My 40th wedding anniversary is approaching, and my first wedding invitation of the season arrived last week. That, of course, led me to think about how times have changed and to remember my mother begging me to forego the fairytale wedding for a cash gift that would enable us to purchase our first home even before we married.

Did I take her up on her offer? Of course not, but 40 years later I sure wish I had. Memories fade and others had bigger and more elaborate weddings. However, the house we purchased three years later still stands today. It just goes to show that a house is a good investment. We purchased it for $18,300 and it went on the market last month for $175,000.

My best advice for today’s young couples is to have your financial affairs in order before you walk down the aisle. Discuss your attitudes about money and your hopes and dreams for your financial future. Be prepared to make some compromises but create a financial plan and stick to it.

Here are some general guidelines for young couples just getting started:
 

  • Track spending. For one month, write down every single penny you spend. Then jointly decide what to cut.
  • Build an emergency fund. Set aside three to six months of living expenses in case catastrophe strikes. There is, after all, no job security these days.
    Start a “set-aside fund” for expenses such as vacations, taxes and car repairs. Rely on this fund instead of credit cards.
  • Eliminate credit card debt. Begin now to pay the balance in full every month. If either party is already carrying debt, start now to pay it off. What better gift to give each other than to start married life unencumbered by debt?
  • Review insurance coverage.
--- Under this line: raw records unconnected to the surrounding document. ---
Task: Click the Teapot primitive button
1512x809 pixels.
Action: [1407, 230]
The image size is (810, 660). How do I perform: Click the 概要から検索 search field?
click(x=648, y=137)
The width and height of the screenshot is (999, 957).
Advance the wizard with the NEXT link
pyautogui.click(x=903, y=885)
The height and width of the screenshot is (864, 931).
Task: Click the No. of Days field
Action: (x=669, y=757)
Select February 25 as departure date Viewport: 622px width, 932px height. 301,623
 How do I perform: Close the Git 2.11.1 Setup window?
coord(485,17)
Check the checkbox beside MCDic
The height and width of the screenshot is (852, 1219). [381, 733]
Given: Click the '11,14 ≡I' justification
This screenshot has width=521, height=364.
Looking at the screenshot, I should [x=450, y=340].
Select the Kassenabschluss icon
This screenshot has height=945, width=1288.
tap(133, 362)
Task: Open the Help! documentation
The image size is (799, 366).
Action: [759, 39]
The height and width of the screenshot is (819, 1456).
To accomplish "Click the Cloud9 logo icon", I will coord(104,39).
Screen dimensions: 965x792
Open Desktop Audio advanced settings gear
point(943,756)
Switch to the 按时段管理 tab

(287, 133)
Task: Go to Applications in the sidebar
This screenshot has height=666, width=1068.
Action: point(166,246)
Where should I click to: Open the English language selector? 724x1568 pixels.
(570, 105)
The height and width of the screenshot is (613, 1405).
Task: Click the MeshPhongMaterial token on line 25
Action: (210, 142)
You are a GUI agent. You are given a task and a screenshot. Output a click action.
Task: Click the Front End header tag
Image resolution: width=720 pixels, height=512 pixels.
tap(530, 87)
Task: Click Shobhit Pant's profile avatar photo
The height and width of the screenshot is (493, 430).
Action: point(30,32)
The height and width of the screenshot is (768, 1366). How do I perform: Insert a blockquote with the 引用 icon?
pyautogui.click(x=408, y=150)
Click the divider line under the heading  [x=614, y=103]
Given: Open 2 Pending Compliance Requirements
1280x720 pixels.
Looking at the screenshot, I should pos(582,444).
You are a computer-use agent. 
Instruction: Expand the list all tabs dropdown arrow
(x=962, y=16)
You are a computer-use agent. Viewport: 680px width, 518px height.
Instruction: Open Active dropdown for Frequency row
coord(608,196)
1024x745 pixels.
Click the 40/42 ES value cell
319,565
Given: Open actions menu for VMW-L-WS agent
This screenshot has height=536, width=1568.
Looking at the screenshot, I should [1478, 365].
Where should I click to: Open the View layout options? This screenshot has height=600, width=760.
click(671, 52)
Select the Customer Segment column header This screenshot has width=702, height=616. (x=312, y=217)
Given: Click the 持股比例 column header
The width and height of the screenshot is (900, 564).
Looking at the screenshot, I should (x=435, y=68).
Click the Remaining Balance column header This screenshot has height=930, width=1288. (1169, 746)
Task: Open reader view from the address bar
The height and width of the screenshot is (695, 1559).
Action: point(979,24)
Make sure coverage is adequate for all insurance needs including life, health, disability, renter or homeowner, and car.
  • Organize financial documents and be sure each partner knows where they are kept. Basic documentation includes checking accounts, retirement accounts, loan statements, credit card statements, tax information and returns, investment and savings accounts, insurance, medical records, and any estate planning records.
     

When you’ve covered all this, then it’s time to plan for that dream wedding!